» What you should do
Write out every entry exactly as it appears.

» Extracted data
::::::::

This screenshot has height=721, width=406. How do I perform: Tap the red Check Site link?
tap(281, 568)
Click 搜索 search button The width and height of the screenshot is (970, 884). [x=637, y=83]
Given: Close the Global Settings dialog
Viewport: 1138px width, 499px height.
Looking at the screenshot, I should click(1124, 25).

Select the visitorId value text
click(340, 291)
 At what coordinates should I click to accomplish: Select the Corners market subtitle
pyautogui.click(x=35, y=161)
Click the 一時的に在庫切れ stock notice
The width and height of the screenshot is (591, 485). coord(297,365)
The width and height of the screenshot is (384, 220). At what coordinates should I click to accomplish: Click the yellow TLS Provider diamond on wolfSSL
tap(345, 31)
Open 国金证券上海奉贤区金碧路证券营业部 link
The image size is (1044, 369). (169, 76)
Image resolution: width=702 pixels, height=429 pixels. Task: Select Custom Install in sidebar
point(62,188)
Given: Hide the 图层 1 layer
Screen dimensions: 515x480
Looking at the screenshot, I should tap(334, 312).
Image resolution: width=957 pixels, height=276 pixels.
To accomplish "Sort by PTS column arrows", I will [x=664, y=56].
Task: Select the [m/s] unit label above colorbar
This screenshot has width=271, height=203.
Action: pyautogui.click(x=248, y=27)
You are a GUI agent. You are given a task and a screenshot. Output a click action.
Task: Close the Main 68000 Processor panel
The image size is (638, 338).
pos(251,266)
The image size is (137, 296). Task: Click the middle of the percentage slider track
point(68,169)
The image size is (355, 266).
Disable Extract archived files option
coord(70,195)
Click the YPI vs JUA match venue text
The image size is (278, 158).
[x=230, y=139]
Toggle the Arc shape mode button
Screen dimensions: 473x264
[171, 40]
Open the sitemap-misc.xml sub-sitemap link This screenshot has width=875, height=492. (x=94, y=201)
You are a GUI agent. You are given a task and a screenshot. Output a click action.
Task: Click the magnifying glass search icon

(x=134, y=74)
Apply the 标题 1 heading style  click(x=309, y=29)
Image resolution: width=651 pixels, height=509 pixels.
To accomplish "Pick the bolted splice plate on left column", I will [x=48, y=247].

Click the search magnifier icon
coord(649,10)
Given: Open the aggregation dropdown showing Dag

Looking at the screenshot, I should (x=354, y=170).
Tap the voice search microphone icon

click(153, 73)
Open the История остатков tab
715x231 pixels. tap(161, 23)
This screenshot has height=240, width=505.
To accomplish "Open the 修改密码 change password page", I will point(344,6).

::::::::

» Task solution
This screenshot has height=721, width=406. How do I perform: Tap the red Check Site link?
tap(281, 568)
Click 搜索 search button The width and height of the screenshot is (970, 884). [x=637, y=83]
Given: Close the Global Settings dialog
Viewport: 1138px width, 499px height.
Looking at the screenshot, I should click(1124, 25).

Select the visitorId value text
click(340, 291)
 At what coordinates should I click to accomplish: Select the Corners market subtitle
pyautogui.click(x=35, y=161)
Click the 一時的に在庫切れ stock notice
The width and height of the screenshot is (591, 485). coord(297,365)
The width and height of the screenshot is (384, 220). At what coordinates should I click to accomplish: Click the yellow TLS Provider diamond on wolfSSL
tap(345, 31)
Open 国金证券上海奉贤区金碧路证券营业部 link
The image size is (1044, 369). (169, 76)
Image resolution: width=702 pixels, height=429 pixels. Task: Select Custom Install in sidebar
point(62,188)
Given: Hide the 图层 1 layer
Screen dimensions: 515x480
Looking at the screenshot, I should tap(334, 312).
Image resolution: width=957 pixels, height=276 pixels.
To accomplish "Sort by PTS column arrows", I will [x=664, y=56].
Task: Select the [m/s] unit label above colorbar
This screenshot has width=271, height=203.
Action: pyautogui.click(x=248, y=27)
You are a GUI agent. You are given a task and a screenshot. Output a click action.
Task: Close the Main 68000 Processor panel
The image size is (638, 338).
pos(251,266)
The image size is (137, 296). Task: Click the middle of the percentage slider track
point(68,169)
The image size is (355, 266).
Disable Extract archived files option
coord(70,195)
Click the YPI vs JUA match venue text
The image size is (278, 158).
[x=230, y=139]
Toggle the Arc shape mode button
Screen dimensions: 473x264
[171, 40]
Open the sitemap-misc.xml sub-sitemap link This screenshot has width=875, height=492. (x=94, y=201)
You are a GUI agent. You are given a task and a screenshot. Output a click action.
Task: Click the magnifying glass search icon

(x=134, y=74)
Apply the 标题 1 heading style  click(x=309, y=29)
Image resolution: width=651 pixels, height=509 pixels.
To accomplish "Pick the bolted splice plate on left column", I will [x=48, y=247].

Click the search magnifier icon
coord(649,10)
Given: Open the aggregation dropdown showing Dag

Looking at the screenshot, I should (x=354, y=170).
Tap the voice search microphone icon

click(153, 73)
Open the История остатков tab
715x231 pixels. tap(161, 23)
This screenshot has height=240, width=505.
To accomplish "Open the 修改密码 change password page", I will point(344,6).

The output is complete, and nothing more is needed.